My young years were shaped by a lady who became my dearest friend, who taught me to laugh til I cried and taught my sisters and me the game of Nerts. She left a legacy of love and acceptance, of knowing when to say I’m sorry and giving grace in the hard moments. She loved Jesus well and modeled how to praise Him when life was as hard as it can get. And even in her dying breath, she was thanking her Savior for a wonderful life full of blessings.
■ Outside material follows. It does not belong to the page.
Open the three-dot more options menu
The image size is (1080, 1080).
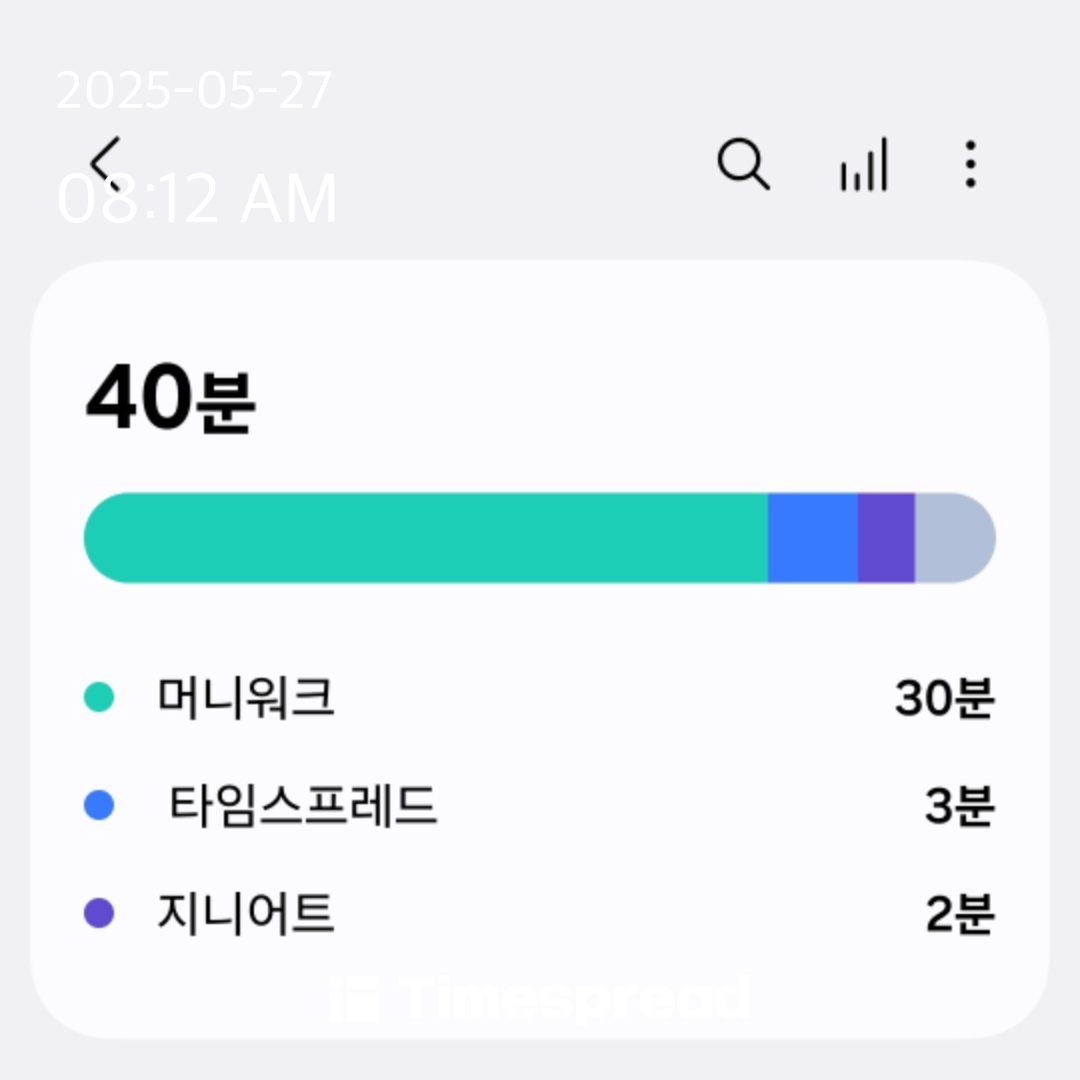(x=970, y=164)
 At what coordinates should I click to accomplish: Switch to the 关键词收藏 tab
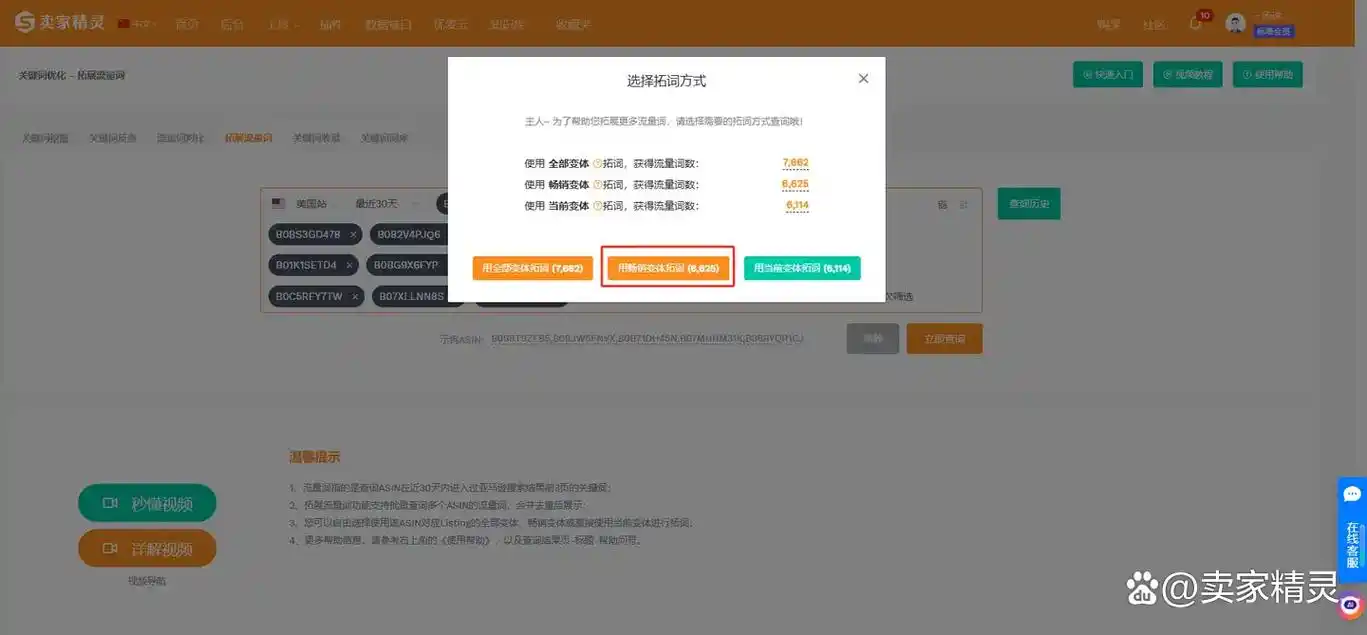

My life is rich and bountiful with the four joys I have the privilege of loving on every single day. As the years pass, my kids need me less physically but ever so much more emotionally. I have had to humbly ask for forgiveness of them many times for saying the wrong thing, using a harsh tone, being impatient, not listening well, putting my own desires above theirs. I’m not a perfect mom but I do try. I certainly give my best to my kids, but at times I have given them my worst. My goal is always to teach them to seek forgiveness in the mess. Life isn’t fair is one I often say, trying to teach them disappointments will come. And at the same time, we celebrate victories and achievements, no matter how small. As my babies get older with the passing years, I am cherishing the relationship changes and realize how very much I enjoy these teenage years. They don’t need me to zip their coats or tie their shoes, I don’t make them breakfast every day, they don’t need me to find a bandaid when they cut a finger, I don’t tuck them into bed and read them stories or scrub shampoo in their hair. Those moments are gone. In their place is a more mature relationship where feelings are exposed, dreams are shared, fears are found and security and acceptance are relished. As our kids age and prepare to make their own place in the world, I am loving the moments of teaching them the realities of life outside the family home and modeling skills to see them through their adult lives. The most beautiful moments are those spread out on the family room couch, lying on the floor and curled up in the chair as we share our hearts with each other and pray together. Of all the things I have modeled for my kids, taught them in their young days, their relationship with Christ is key to every moment they experience. Their salvation is the solid foundation to see them through.
I may not always do this mother thing well, but I do my best and my kids know I love them. I had a wonderful teacher.